> [SELECTED TEXT]
Romneycare’s Fine Print
By Besty McCaughery
Wall Street Journal 5/5/06
Republicans and Democrats are hailing Massachusetts’s new universal health coverage law as a model for what other states should do. Before you conclude that your state should enact a similar law, you might want to know how it would affect you. A careful reading of the Massachusetts law turns up surprises.
Everyone should have access to health care. Massachusetts aims to achieve this goal with a double mandate: All residents must have health coverage (Section 12) and all employers with more than 10 workers must assume ultimate financial responsibility if employees or their immediate family members need expensive medical care and can’t pay for it (Sections 32, 44).
What is the impact on individuals? The state will offer subsidies to help low income residents pay for coverage (Section 19), but most of the uninsured earn too much to be eligible. An individual making $29,000 or more would probably have to pay the full cost or find a job that provides health insurance. Individual coverage costs about $3,600 in Massachusetts — a hefty bill. Moreover, under the new law, individuals purchasing their own insurance must buy HMO policies. Preferred provider plans (PPOs) — which give you more ability to choose your own doctors and treatments — are not allowed (Section 65).

> [QUESTIONS TO ANSWER]
A) Transcribe the Romneycare article starting at "Romneycare’s Fine Print" and ending at "turns up surprises.".
B) Go on with the Romneycare article from the point where it stops.
Nothing in the entries is needed for working with the Romneycare article.

> [EXTRACTED RECORDS]

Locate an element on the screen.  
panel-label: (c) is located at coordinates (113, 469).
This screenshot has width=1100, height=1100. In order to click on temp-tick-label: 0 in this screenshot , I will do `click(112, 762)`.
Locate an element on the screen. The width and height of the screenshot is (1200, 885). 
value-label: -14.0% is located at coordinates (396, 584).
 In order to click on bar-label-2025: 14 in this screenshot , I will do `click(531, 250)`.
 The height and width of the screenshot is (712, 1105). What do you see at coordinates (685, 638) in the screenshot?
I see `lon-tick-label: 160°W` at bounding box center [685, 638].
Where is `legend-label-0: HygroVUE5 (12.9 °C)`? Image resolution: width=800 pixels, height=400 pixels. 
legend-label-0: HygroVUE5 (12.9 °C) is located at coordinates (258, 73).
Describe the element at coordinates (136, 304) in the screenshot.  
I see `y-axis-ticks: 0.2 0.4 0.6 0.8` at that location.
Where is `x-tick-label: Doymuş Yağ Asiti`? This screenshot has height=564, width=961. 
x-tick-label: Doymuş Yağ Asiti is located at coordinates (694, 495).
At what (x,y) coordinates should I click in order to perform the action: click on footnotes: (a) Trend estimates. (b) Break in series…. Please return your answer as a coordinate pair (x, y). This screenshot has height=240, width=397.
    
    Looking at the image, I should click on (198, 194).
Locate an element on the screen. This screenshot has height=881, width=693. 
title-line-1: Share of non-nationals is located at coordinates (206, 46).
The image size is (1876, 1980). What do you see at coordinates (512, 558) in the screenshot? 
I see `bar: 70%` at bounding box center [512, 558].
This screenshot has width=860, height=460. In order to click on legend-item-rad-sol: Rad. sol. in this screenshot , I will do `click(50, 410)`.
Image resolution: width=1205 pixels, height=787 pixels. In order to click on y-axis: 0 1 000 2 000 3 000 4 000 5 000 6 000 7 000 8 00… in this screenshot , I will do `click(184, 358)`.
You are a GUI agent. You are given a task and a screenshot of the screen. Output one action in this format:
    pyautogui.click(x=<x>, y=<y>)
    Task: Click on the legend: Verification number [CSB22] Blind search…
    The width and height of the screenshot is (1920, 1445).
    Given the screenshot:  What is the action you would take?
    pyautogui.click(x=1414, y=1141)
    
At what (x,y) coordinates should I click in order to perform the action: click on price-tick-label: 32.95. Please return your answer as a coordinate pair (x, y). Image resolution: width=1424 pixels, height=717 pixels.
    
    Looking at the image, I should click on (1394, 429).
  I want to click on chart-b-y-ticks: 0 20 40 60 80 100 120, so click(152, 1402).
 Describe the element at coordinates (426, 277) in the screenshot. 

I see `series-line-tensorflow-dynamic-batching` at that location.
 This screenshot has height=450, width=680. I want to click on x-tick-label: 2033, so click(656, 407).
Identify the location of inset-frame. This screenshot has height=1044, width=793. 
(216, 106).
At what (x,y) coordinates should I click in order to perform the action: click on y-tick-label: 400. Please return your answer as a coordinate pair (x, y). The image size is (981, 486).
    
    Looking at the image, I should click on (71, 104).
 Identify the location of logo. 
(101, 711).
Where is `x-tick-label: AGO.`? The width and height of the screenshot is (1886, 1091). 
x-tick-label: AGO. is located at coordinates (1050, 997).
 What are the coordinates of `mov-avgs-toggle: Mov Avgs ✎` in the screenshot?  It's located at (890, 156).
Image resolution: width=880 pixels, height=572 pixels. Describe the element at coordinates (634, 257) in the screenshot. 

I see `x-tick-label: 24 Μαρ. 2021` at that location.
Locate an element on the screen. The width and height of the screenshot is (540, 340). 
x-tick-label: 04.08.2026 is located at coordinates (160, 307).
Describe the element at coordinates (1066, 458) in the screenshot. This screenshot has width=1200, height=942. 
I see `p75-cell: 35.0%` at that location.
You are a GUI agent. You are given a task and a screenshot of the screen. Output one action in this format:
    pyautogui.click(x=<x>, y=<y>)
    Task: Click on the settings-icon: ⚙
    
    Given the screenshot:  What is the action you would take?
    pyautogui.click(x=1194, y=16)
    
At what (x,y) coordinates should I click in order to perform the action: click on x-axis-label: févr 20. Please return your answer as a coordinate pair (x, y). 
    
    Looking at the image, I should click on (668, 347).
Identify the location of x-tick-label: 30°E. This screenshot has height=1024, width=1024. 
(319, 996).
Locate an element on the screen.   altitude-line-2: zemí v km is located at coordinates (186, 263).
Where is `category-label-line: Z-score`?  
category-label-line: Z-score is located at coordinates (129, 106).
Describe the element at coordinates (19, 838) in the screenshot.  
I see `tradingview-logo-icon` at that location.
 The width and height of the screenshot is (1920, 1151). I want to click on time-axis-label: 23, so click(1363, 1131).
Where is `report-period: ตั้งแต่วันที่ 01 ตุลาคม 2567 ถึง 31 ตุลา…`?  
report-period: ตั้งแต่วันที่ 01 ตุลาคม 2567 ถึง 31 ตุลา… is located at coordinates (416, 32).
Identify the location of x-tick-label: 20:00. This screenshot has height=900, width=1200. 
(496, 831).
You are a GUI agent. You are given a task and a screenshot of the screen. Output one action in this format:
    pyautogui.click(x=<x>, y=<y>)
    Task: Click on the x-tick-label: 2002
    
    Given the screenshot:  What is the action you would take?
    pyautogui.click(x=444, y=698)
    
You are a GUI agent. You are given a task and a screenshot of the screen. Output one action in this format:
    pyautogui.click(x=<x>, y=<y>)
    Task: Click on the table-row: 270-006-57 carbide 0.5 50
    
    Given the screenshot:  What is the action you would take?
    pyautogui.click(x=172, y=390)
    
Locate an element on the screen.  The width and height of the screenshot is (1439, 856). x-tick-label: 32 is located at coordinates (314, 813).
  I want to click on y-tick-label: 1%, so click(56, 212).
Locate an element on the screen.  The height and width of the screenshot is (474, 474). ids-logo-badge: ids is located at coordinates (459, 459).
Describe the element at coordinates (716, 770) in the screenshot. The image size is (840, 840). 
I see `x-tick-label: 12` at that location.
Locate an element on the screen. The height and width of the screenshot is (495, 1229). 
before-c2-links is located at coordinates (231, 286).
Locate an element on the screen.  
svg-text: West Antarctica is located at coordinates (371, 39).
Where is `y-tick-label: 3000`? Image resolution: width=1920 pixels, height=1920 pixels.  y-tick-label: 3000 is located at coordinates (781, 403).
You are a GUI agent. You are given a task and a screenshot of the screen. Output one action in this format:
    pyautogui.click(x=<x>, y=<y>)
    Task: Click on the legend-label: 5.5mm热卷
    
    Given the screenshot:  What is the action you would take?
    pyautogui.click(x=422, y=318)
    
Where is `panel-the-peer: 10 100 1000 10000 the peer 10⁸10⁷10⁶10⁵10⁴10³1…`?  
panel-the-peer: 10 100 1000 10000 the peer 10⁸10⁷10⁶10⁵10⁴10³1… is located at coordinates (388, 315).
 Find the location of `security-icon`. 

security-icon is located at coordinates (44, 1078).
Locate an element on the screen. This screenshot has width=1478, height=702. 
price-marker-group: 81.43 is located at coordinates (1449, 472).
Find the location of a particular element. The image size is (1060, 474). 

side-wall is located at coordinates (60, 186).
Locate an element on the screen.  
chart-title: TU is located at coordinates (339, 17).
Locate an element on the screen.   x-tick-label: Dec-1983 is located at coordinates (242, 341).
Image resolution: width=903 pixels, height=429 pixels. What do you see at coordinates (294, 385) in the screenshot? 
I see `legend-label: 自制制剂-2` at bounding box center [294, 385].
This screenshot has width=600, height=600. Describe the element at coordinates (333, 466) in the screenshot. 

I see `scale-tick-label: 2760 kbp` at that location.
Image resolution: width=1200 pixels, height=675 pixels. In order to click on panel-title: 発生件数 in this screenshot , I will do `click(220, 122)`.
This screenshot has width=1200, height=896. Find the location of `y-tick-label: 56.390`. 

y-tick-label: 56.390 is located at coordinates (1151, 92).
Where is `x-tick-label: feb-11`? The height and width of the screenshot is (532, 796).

> [RESULTS FOR EACH TASK]
A)
Romneycare’s Fine Print
By Besty McCaughery
Wall Street Journal 5/5/06
Republicans and Democrats are hailing Massachusetts’s new universal health coverage law as a model for what other states should do. Before you conclude that your state should enact a similar law, you might want to know how it would affect you. A careful reading of the Massachusetts law turns up surprises.

B)
The impact of this law on employers is substantial. The original bill required employers with more than 10 full-time workers to provide all of them (and their families) with health insurance or to opt out of that requirement by paying a $295 annual tax per worker into a state fund. This modest penalty was highly publicized by the bill’s supporters as proof that the bill would not be a heavy burden on businesses. Nevertheless, Gov. Romney vetoed it, perhaps to display his Republican credentials as a tax-cutter.
The Massachusetts House of Representatives overrode the veto — but the reality is that the $295 penalty is small potatoes compared with the other obligations in the law. Say, for example, you open a restaurant and don’t provide health coverage. If the chef’s spouse or child is rushed to the hospital and can’t pay because they don’t have insurance, you — the employer — are responsible for up to 100% of the cost of that medical care. There is no cap on your obligation. Once the costs reach $50,000, the state will start billing you and fine you $5,000 a week for every week you are late in filling out the paperwork on your uncovered employees (Section 44). These provisions are onerous enough to motivate the owners of small businesses to limit their full-time workforce to 10 people, or even to lay employees off.
What else is surprising about this new law? Union shops are exempt (Section 32).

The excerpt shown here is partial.